A few days later, I sent her a picture of Brandon Flowers and the aforementioned boat shoes. Here's how it goes...

Autocomplete- convenient, in that you don't have to type all the letters; and yet inconvenient, in that it shows you just how crazy you have actually gone.

And now, back to studying (Yes, I'm still blaming this mostly on the Bar Exam...mostly), but before I go...Baby Bflow and his boat shoes...

Congrats, Bflow. You did it, and it only took a decade or so.

Thursday, July 18, 2013

Dave Appreciation Post

I asked Carrie and Trish tonight, "What if after the Bar exam, I don't like The Killers anymore?" To which
Carrie said something to the effect of, "I'm sure you'll be fine."

At any rate, in case the unthinkable happens, and this was all a fever dream of stress and insanity...here is a Dave appreciation post.  I just can't get enough Dave lately.


"Sometimes it's annoying when I'll be doing a guitar solo and some people would rather watch Brandon drink a bottle of water." - Dave Keuning

From a 2005 NME interview:
Interviewer: "What brand of eyeliner do you use? Have you ever thought of bringing out a Killers brand to sell as merchandise?"
Brandon: (dead pan)  "I use a Sharpie."
Dave:  "Brandon! Now someone will try that and ruin their eyes!"

Always looking out for us...even when we don't watch his guitar solos.

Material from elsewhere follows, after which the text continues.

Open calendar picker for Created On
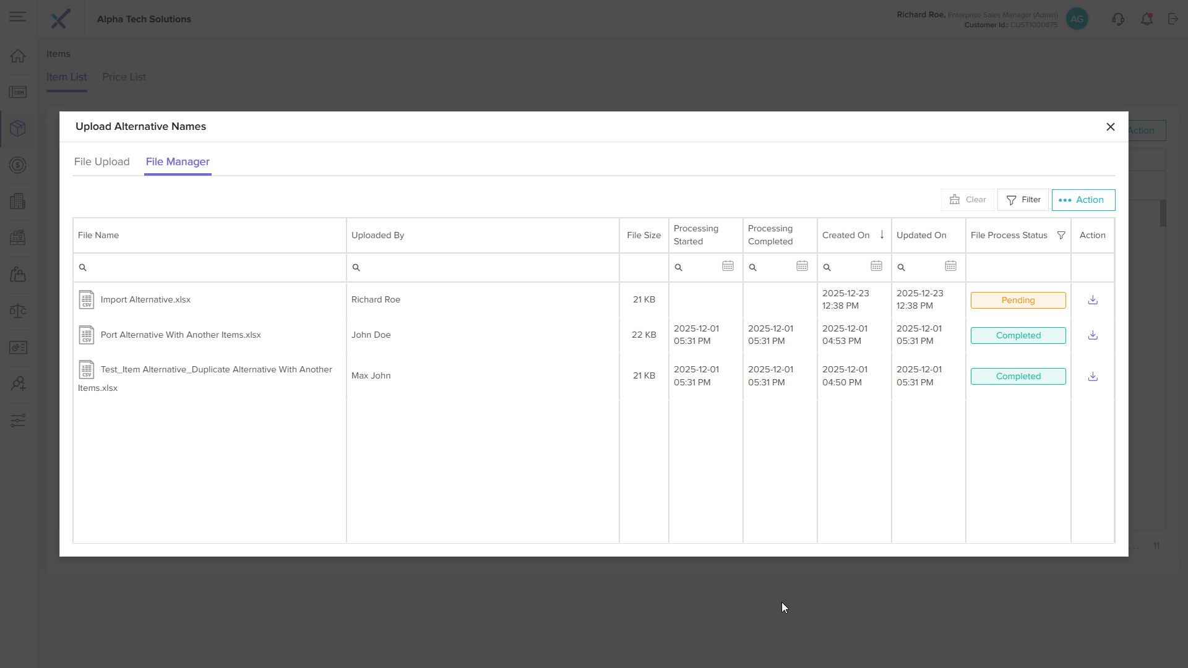The width and height of the screenshot is (1188, 668). 876,266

PS. How excited am I about this GIF thing?!???!

Wednesday, July 17, 2013

Smells Like Home

I just went outside to throw the garbage out.  It smells like rain. That happens here about twice a year. It seems funny. In a city that gets so much rain, it almost never smells like it. It's one of the things I miss most about home; the smell of rain. That dry dust, creosote-spiced, heated-asphalt smell of rain.

Maybe because it's been awhile since it's rained; maybe because this crazy, warm summer has baked our fair city into a dried out, husk of itself. Whatever the reason, it's lovely.

And it's just like it happens in Arizona. It clearly hasn't rained at my house, but it's coming. You can smell it on the wind just like you can smell the summer monsoon, moving through the desert, heading your way.

Tuesday, July 16, 2013

Hey! Look at what I learned to do!

Clarification: I learned to embed GIFs not make GIFs.

Which means you get to enjoy my favorite thing on the internet...
Courtesy of this person.

I could watch this all day. Forever.
Please don't ask me how studying is going.